**Excerpted text:**
++++++

How to bag a Graduate Analyst Job

Do you have a passion for puzzles? Do you like to get into the weeds and find out all the information about a given situation? Can you logically and rationally make recommendations based on facts? If the answer to those questions is yes, then you might want to consider a career as an analyst.

There are several different types of analyst roles, most are specialist. There are some that are more general, however, like a Business Analyst, a Data Analyst and a Software Analyst. These roles span different industries, bringing a lot of variety to the same title.

In this article we’re going to outline the differences between types of analysts, and explain what you need to land yourself your dream job.


Business Analyst


As a business analyst, your role would be to take a step back from the way the company does things and see if you can find areas for improvements. This can include business processes, systems and model. You would be looking at how technology improves or impedes the flow of work, and use data to make recommendations for product, service and process improvements.

Communication is vital in a business analyst role. You need to be able to talk to people and persuade them to talk to you honestly about what works well, and what doesn’t. You then need to be able to share that information. This can be in written form, memos and reports for example, and verbally during meetings and presentations.

++++++

**Supplied material:**
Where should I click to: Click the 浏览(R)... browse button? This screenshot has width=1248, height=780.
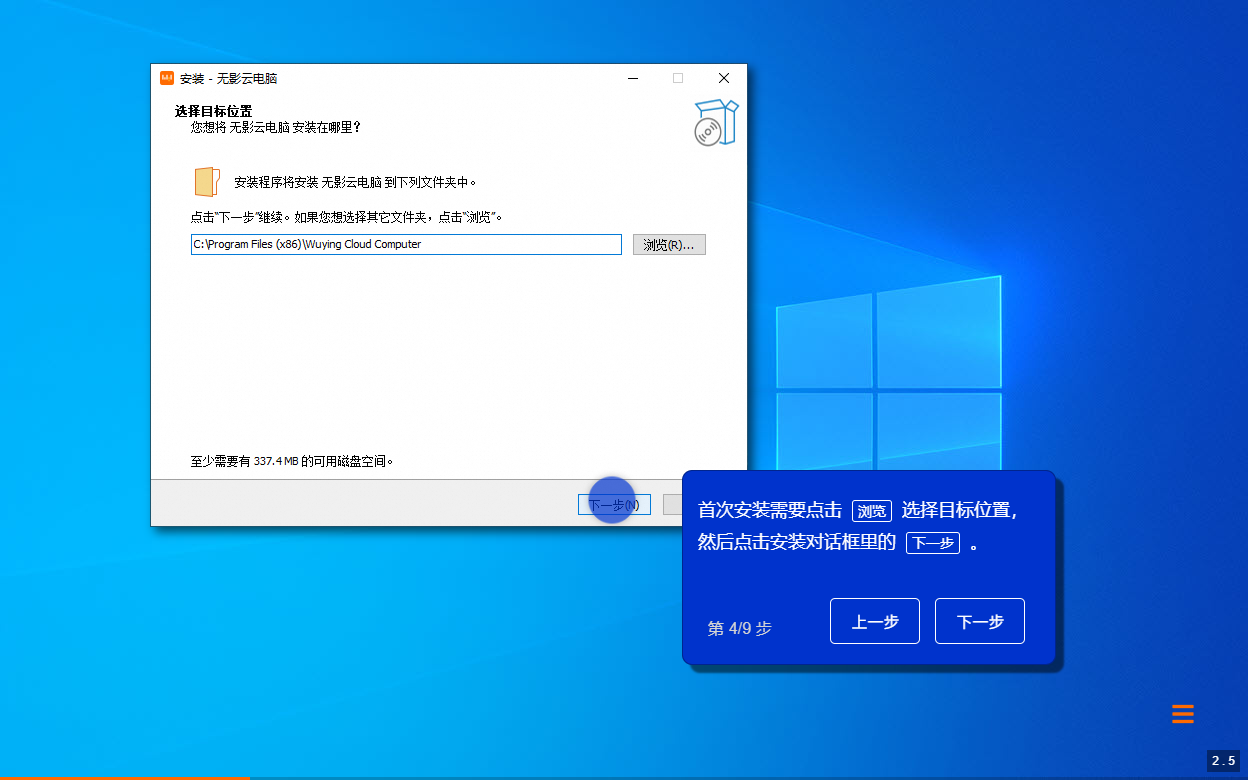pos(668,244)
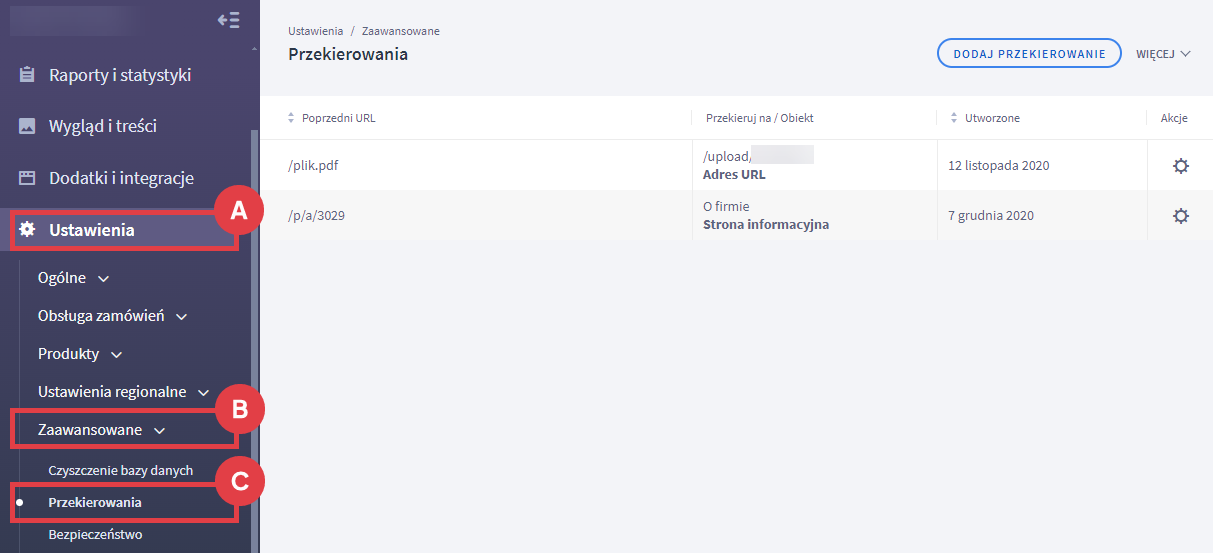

++++++

**Things to do:**
A. In the article on analyst jobs, swap "meetings" for "workshops" and write out the passage starting with "Communication is vital" and going on through "meetings and presentations.".
B. Translate this sentence from the article on analyst jobs into Spanish: "Communication is vital in a business analyst role."
C. Take the article on analyst jobs further by writing what comes after its last sentence.

**Answers for the tasks:**
A.
Communication is vital in a business analyst role. You need to be able to talk to people and persuade them to talk to you honestly about what works well, and what doesn’t. You then need to be able to share that information. This can be in written form, memos and reports for example, and verbally during workshops and presentations.

B. La comunicación es fundamental en el puesto de analista de negocio.

C.
Not only will you have to develop strategies, you’ll also have to show your reasoning for them. Being able to model, to present evidence that your ideas will work in practice, will be important.

Useful Degrees: Business Management, Business Information Systems, Information Management, Accounting, Marketing


Data Analyst


If number crunching is your thing, and your Maths is particularly strong, then you could consider a data analyst role. All the analyst jobs have some element of data analysis. But if you take on a role with that specific job title you can expect to be working with numbers pretty much all the time.

In addition to looking at data, analysts are sometimes asked to write their own reports or pull data directly from a database. Because of this, understanding programming languages such as SQL and Python can be an advantage.

Although teamwork requirement is usually lower for this sort of role, you will still need to able to communicate clearly in team meetings and to work well with others. Being well organised with good time management skills is also important.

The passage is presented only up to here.